--- start of PROVIDED ENTRIES ---

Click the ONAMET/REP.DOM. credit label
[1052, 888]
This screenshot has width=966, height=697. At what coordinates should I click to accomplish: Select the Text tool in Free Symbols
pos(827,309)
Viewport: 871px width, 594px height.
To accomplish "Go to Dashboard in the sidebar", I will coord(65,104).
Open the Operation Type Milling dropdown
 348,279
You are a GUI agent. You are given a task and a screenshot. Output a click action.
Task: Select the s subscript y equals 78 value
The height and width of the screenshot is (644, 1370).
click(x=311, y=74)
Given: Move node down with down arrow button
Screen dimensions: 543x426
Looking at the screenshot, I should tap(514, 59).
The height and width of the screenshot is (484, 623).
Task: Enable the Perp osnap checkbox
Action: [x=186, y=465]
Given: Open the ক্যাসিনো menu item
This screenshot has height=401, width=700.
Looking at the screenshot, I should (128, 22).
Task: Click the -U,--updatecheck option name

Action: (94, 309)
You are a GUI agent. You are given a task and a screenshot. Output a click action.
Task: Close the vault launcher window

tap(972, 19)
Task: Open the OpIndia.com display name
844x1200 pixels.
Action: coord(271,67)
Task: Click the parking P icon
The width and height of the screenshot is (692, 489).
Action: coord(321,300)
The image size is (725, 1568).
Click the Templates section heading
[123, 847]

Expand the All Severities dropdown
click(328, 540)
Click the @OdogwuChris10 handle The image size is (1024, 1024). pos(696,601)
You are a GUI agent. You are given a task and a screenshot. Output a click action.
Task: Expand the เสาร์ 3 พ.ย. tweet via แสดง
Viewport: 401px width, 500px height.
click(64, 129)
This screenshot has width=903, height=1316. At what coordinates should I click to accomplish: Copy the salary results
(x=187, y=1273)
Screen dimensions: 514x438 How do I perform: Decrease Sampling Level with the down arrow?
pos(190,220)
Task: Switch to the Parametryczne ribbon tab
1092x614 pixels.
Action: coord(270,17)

--- end of PROVIDED ENTRIES ---

WORK INSTRUCTIONS: Copy out every one of the entries above, character for character.

TASK OUTPUT:
Click the ONAMET/REP.DOM. credit label
[1052, 888]
This screenshot has width=966, height=697. At what coordinates should I click to accomplish: Select the Text tool in Free Symbols
pos(827,309)
Viewport: 871px width, 594px height.
To accomplish "Go to Dashboard in the sidebar", I will coord(65,104).
Open the Operation Type Milling dropdown
 348,279
You are a GUI agent. You are given a task and a screenshot. Output a click action.
Task: Select the s subscript y equals 78 value
The height and width of the screenshot is (644, 1370).
click(x=311, y=74)
Given: Move node down with down arrow button
Screen dimensions: 543x426
Looking at the screenshot, I should tap(514, 59).
The height and width of the screenshot is (484, 623).
Task: Enable the Perp osnap checkbox
Action: [x=186, y=465]
Given: Open the ক্যাসিনো menu item
This screenshot has height=401, width=700.
Looking at the screenshot, I should (128, 22).
Task: Click the -U,--updatecheck option name

Action: (94, 309)
You are a GUI agent. You are given a task and a screenshot. Output a click action.
Task: Close the vault launcher window

tap(972, 19)
Task: Open the OpIndia.com display name
844x1200 pixels.
Action: coord(271,67)
Task: Click the parking P icon
The width and height of the screenshot is (692, 489).
Action: coord(321,300)
The image size is (725, 1568).
Click the Templates section heading
[123, 847]

Expand the All Severities dropdown
click(328, 540)
Click the @OdogwuChris10 handle The image size is (1024, 1024). pos(696,601)
You are a GUI agent. You are given a task and a screenshot. Output a click action.
Task: Expand the เสาร์ 3 พ.ย. tweet via แสดง
Viewport: 401px width, 500px height.
click(64, 129)
This screenshot has width=903, height=1316. At what coordinates should I click to accomplish: Copy the salary results
(x=187, y=1273)
Screen dimensions: 514x438 How do I perform: Decrease Sampling Level with the down arrow?
pos(190,220)
Task: Switch to the Parametryczne ribbon tab
1092x614 pixels.
Action: coord(270,17)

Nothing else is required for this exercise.